SemisupervisedTrainingMixin.shap_adata_predict(X)[source]#: SHAP Operator (gives soft predictions gives data X)

SemisupervisedTrainingMixin.shap_predict(adata=None, indices=None, shap_args=None)[source]#: Run SHAP interpreter for a trained model and gives back shap values

SemisupervisedTrainingMixin.train(max_epochs=None, n_samples_per_label=None, check_val_every_n_epoch=None, train_size=0.9, validation_size=None, shuffle_set_split=True, batch_size=128, accelerator='auto', devices='auto', adversarial_classifier=None, datasplitter_kwargs=None, plan_config=None, plan_kwargs=None, datamodule=None, trainer_config=None, **trainer_kwargs)[source]#

Train the model.

Parameters:

max_epochs (int | None (default: None)) – Number of passes through the dataset for semisupervised training.
n_samples_per_label (float | None (default: None)) – Number of subsamples for each label class to sample per epoch.
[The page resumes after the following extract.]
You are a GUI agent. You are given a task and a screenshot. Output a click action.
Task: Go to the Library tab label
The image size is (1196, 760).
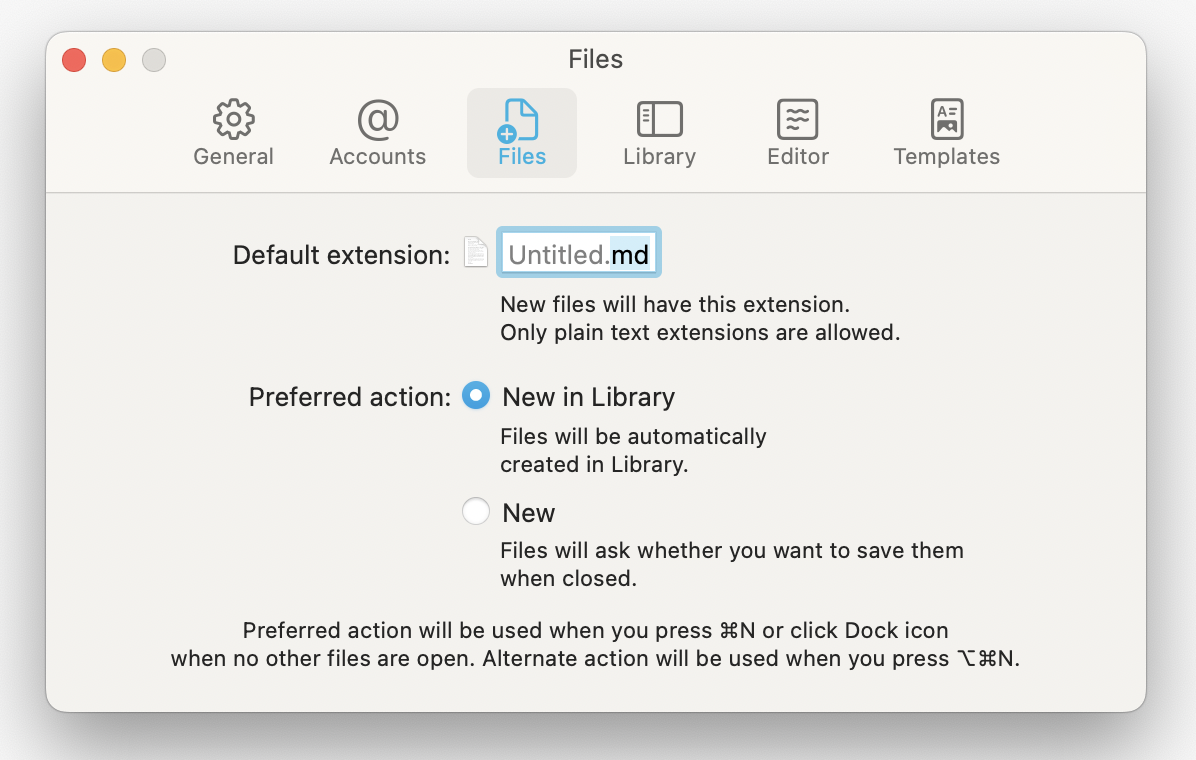[x=659, y=157]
By default, there is no label subsampling.
check_val_every_n_epoch (int | None (default: None)) – Frequency with which metrics are computed on the data for the validation set for both the unsupervised and semisupervised trainers. If you’d like a different frequency for the semisupervised trainer, set check_val_every_n_epoch in semisupervised_train_kwargs.
train_size (float (default: 0.9)) – Size of the training set in the range [0.0, 1.0].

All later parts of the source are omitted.